Um dos juízes, Cláudio Monteiro, votou contra o chumbo. Na declaração de voto, o especialista em direito do urbanismo diz que a câmara não pode, de facto, tributar indiscriminadamente todos os prédios da cidade tendo como base de incidência da taxa o IMI. Mas não concorda com os colegas nas restantes conclusões. “A jurisprudência deste tribunal tem admitido que possa não existir um acto concreto a justificar a cobrança da taxa, desde que os índices ou presunções em que a mesma assenta sejam razoáveis e permitam identificar a ocorrência da prestação de um serviço (…)”, assinala o jurista.

“Foi neste pressuposto que o Regime Geral das Taxas das Autarquias Locais incluiu aquela actividade no âmbito de incidência das utilidades prestadas aos particulares pelo município, norma que em minha opinião constitui base legal bastante para a criação de uma taxa de protecção civil”, escreve também Cláudio Monteiro.

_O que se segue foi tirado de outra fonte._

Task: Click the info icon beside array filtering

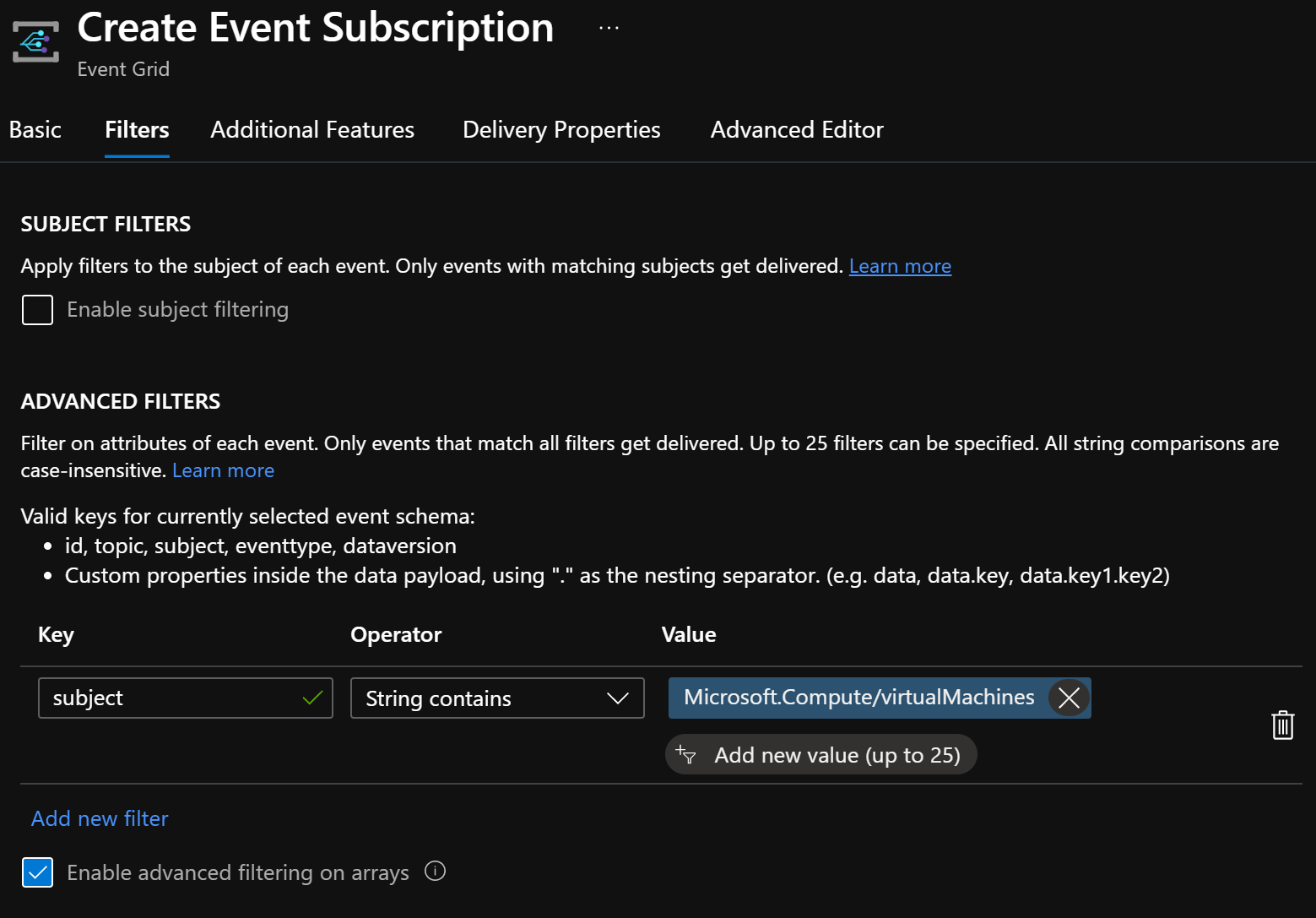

Isso explica, na sua opinião, por que é que o município de Lisboa, tal como outras autarquias, “confiou naquele regime legal e na jurisprudência do Tribunal Constitucional” para criar a polémica taxa. Implícita na sua argumentação está a ideia de que a taxa seria constitucional, caso atingisse apenas o património degradado.

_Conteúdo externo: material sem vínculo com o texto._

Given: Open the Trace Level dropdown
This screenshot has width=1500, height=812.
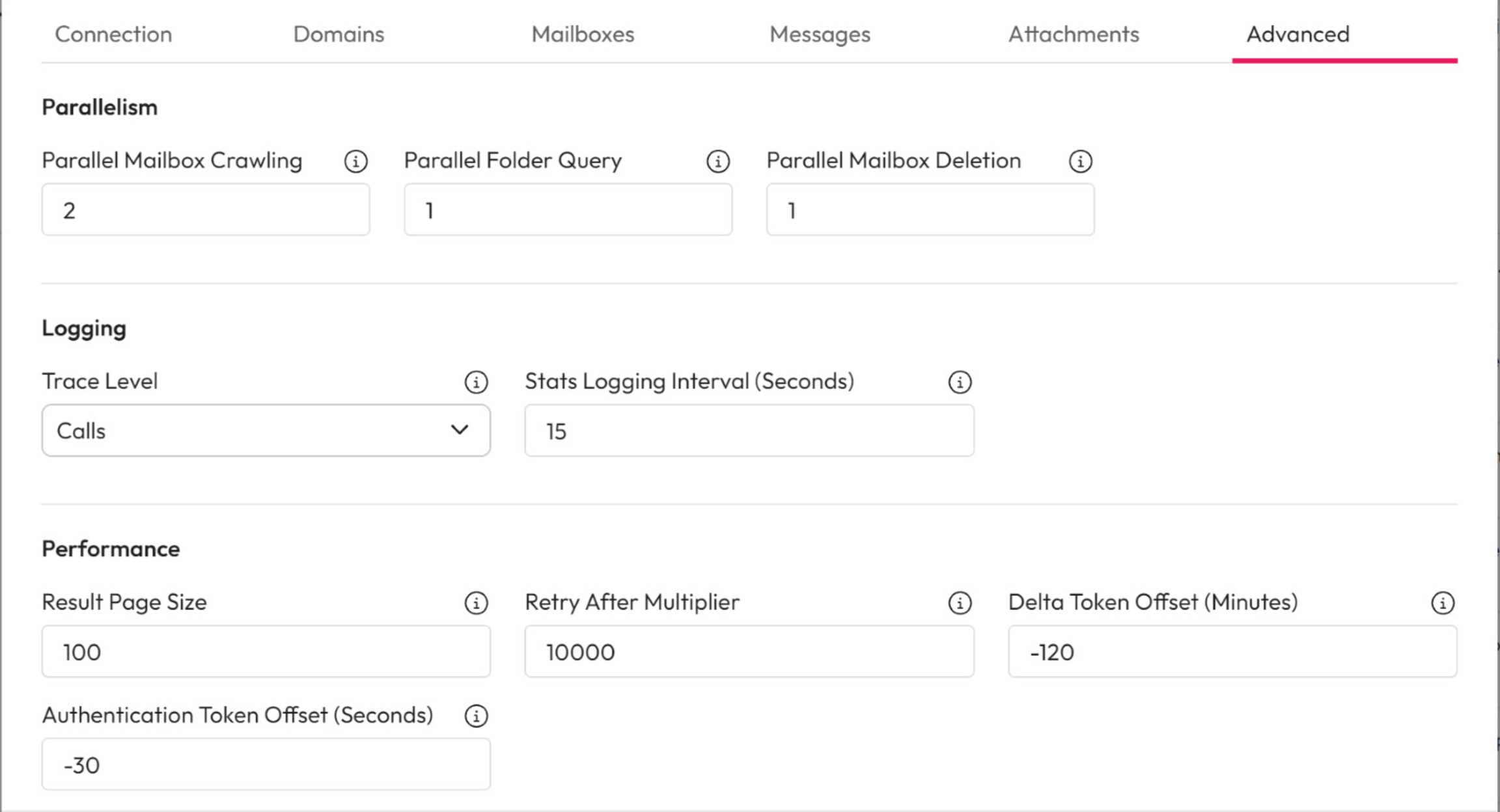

Na reacção, Fernando Medina tentou enterrar a disputa política que marcou os últimos dois anos — em que o PS esteve sozinho a defender a legalidade da taxa. “O Tribunal Constitucional não é adversário da câmara, nem é uma força de bloqueio”, disse. “O tribunal decidiu, está decidido.”

O presidente da câmara continua a ser favorável à existência de uma taxa deste tipo, mas considera que o acórdão agora conhecido “deita por terra a existência genérica destas taxas” não só em Lisboa, mas em todo o país. Por isso, acrescentou, “deve ser devolvida a palavra à Assembleia da República” para uma “clarificação jurídica sobre o financiamento dos sistemas de protecção civil”.

Segundo o autarca, estas taxas “decorrem da Lei de Bases de Protecção Civil de 2006” — mas se são inconstitucionais, é preciso outra solução. “Se este não é o caminho para o financiamento, que se diga qual é o caminho”, disse Medina, que aludiu aos incêndios com vítimas mortais deste Verão para justificar a sua posição. “Fica à vista de todos a importância de o país ter corpos de bombeiros profissionais”, argumentou.

À tarde, na reunião da assembleia municipal, Medina repetiu exactamente as mesmas palavras que dissera aos jornalistas. Toda a oposição aproveitou para lembrar que já tinha avisado o executivo socialista da ilegalidade da taxa. O PSD chegou a pedir à câmara que devolva o dinheiro aos lisboetas “com juros” pelos danos causados.

Estava previsto que a assembleia votasse ontem a política fiscal do município para 2018, mas a decisão do TC veio baralhar as contas. Fernando Medina admitiu que é preciso “adaptar o orçamento”, em que se previa um crescimento da receita desta taxa e no qual estava já incluída uma “reserva de contingência” de 100 milhões de euros, que, entre outras coisas, vai servir para pagar os reembolsos.